If you want to modify variables you can change them with MUTATE

# Mutate - log
lakes_modified.df <- lakes.df %>%
  mutate(log_org_l = log10(org_l + 1))
# Mutate and mean ----
lakes_modified.df <- lakes.df %>%
  mutate(mean_org_l = mean(org_l, na.rm=TRUE))
# Mean by group ------
lakes_modified.df <- lakes.df %>%
  group_by(group) %>%
  mutate(mean_org_l = mean(org_l, na.rm=TRUE))
# how would you modify this to do the mean by group and lake?
lakes_modified.df <- lakes.df %>%
  group_by(group) %>%
  mutate(mean_org_l = mean(org_l, na.rm=TRUE))
# Mean and Standard Error -----
# there is no na.rm=TRUE for sum so we have to do some 
# special things
lakes_modified.df <- lakes.df %>%
  group_by(group) %>%
  mutate(mean_org_l = mean(org_l, na.rm=TRUE),
         se_org_l = sd(org_l, na.rm = T) / sqrt(sum(!is.na(org_l))))
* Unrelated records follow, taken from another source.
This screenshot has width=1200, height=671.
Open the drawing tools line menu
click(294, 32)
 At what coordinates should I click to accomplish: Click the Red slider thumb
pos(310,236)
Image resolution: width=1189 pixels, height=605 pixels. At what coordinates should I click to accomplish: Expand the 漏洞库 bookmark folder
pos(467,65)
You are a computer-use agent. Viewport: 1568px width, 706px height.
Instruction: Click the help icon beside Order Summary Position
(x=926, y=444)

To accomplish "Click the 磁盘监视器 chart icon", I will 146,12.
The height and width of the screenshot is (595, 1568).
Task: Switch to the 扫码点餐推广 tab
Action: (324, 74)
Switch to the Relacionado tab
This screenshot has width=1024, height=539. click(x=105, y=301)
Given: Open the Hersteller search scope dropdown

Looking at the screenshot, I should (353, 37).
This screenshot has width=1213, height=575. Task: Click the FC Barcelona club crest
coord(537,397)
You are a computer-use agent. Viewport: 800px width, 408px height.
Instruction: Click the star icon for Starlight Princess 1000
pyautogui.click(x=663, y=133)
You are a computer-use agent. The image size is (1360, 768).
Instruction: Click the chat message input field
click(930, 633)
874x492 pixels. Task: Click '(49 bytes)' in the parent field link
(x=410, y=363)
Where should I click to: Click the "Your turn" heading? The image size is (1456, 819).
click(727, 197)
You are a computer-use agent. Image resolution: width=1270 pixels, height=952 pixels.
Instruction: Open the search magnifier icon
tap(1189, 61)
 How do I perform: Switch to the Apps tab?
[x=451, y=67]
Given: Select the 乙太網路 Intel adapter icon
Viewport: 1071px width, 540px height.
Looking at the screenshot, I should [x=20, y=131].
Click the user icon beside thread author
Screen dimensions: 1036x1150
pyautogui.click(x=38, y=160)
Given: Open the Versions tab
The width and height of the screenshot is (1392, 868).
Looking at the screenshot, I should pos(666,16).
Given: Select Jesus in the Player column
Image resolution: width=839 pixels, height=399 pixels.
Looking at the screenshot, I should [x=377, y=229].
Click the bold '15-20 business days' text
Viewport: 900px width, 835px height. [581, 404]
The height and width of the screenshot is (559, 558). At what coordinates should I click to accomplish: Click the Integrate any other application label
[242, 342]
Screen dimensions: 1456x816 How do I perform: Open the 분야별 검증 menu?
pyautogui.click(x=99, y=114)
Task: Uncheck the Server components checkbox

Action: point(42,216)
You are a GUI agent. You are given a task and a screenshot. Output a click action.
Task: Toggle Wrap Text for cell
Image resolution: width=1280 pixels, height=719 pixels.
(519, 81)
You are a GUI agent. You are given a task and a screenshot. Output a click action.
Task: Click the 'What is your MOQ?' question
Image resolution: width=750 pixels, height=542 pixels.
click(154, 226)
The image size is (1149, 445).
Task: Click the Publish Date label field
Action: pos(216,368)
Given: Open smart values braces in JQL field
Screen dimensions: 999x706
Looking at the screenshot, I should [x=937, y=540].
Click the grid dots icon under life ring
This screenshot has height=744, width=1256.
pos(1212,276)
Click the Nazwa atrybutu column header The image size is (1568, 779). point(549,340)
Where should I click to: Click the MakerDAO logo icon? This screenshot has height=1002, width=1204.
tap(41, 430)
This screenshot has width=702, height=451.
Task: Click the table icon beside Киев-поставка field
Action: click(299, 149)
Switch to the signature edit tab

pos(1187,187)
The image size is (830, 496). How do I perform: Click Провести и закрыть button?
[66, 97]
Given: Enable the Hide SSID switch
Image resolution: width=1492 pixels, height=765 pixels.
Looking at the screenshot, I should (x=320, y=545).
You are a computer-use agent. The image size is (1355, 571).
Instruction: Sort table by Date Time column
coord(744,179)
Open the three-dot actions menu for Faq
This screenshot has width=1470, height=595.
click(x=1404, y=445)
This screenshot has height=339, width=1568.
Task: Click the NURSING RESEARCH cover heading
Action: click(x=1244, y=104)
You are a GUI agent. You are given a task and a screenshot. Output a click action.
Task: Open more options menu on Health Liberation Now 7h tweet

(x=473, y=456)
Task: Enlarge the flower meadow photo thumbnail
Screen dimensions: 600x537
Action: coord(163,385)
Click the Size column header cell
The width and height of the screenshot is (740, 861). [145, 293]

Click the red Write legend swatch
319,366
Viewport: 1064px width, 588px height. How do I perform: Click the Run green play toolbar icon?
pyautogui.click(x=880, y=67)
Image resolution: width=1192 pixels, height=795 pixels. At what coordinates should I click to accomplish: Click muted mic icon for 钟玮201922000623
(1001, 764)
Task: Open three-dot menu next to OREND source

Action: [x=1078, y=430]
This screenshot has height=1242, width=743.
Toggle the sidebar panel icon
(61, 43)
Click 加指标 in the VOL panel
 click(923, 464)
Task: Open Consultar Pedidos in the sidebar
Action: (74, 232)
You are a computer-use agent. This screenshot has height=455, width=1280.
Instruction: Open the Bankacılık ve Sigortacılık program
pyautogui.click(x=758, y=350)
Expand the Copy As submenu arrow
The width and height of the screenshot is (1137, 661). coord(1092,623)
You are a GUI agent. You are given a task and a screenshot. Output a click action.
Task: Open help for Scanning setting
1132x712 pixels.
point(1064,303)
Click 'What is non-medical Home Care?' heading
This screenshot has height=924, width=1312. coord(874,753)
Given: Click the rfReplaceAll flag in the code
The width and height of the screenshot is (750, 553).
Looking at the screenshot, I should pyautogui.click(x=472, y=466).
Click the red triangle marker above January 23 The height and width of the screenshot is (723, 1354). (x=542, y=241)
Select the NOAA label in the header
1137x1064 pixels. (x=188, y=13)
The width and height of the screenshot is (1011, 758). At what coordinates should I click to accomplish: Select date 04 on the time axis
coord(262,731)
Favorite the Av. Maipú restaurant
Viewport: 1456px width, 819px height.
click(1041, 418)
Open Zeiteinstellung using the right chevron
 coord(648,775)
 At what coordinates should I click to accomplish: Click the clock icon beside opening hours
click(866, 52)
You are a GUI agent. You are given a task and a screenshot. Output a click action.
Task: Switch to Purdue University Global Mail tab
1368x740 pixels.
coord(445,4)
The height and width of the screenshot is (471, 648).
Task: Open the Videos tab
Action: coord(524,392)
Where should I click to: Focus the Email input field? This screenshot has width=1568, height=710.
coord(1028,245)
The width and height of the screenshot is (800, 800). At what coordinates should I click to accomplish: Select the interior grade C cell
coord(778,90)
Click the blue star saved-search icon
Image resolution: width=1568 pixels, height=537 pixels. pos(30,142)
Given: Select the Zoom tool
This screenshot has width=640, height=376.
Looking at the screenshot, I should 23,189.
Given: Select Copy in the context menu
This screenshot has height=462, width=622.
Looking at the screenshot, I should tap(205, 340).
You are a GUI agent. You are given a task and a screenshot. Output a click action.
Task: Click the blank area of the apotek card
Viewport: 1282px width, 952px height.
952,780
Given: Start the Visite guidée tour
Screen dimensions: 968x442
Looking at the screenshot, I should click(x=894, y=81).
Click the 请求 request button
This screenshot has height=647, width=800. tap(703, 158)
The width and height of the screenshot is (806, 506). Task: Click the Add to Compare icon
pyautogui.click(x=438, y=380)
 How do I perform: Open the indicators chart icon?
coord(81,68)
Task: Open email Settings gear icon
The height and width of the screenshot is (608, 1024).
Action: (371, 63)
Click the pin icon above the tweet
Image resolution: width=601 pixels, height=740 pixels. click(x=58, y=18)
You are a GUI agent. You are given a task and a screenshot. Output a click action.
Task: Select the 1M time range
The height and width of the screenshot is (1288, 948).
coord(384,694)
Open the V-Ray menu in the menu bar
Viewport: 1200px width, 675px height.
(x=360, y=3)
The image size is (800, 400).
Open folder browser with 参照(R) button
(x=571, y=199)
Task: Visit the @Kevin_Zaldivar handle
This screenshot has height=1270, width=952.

So mutate is a key thing we will use a lot in the future

but this just adds a new column

Summarize data —-

What if we wanted a summary dataset rather than adding a new column

# there are two ways...
# the first is do all of the math manually
lakes_summary.df <- lakes.df %>%
  group_by(lake_name, group) %>%
  summarize(mean_org_l = mean(org_l, na.rm=TRUE),
         se_org_l = sd(org_l, na.rm = T) / sqrt(sum(!is.na(org_l))))
## `summarise()` has grouped output by 'lake_name'. You can override using the `.groups` argument.

the other way to do this is using skimr to look at summary data

lakes.df %>% group_by(lake_name, group) %>% skim(org_l)
Data summary
Name Piped data
Number of rows 1368
Number of columns 7
_______________________
Column type frequency:
numeric 1
________________________
Group variables lake_name, group

Variable type: numeric

skim_variable lake_name group n_missing complete_rate mean sd p0 p25 p50 p75 p100 hist
org_l Grass Cladoceran 0 1 1.50 3.12 0 0 0.08 1.63 19.48 ▇▁▁▁▁
org_l Grass Copepod 0 1 4.88 9.47 0 0 0.00 4.51 46.06 ▇▁▁▁▁
org_l Indian Cladoceran 0 1 2.58 7.19 0 0 0.00 0.80 56.20 ▇▁▁▁▁
org_l Indian Copepod 0 1 3.21 6.72 0 0 0.07 1.96 34.22 ▇▁▁▁▁
org_l South Cladoceran 0 1 1.44 5.00 0 0 0.00 0.62 55.60 ▇▁▁▁▁
org_l South Copepod 0 1 3.27 7.76 0 0 0.00 2.04 56.03 ▇▁▁▁▁
org_l Willis Cladoceran 0 1 1.87 5.91 0 0 0.00 1.06 48.35 ▇▁▁▁▁
org_l Willis Copepod 0 1 2.35 7.00 0 0 0.00 0.73 57.34 ▇▁▁▁▁
# this can be saved to a dataframe as well
skim.df <- lakes.df %>% dplyr::group_by(group) %>% skim(org_l)

there are a lot of things we can do with mutate and the possibilities are

endless. What would you like to see done?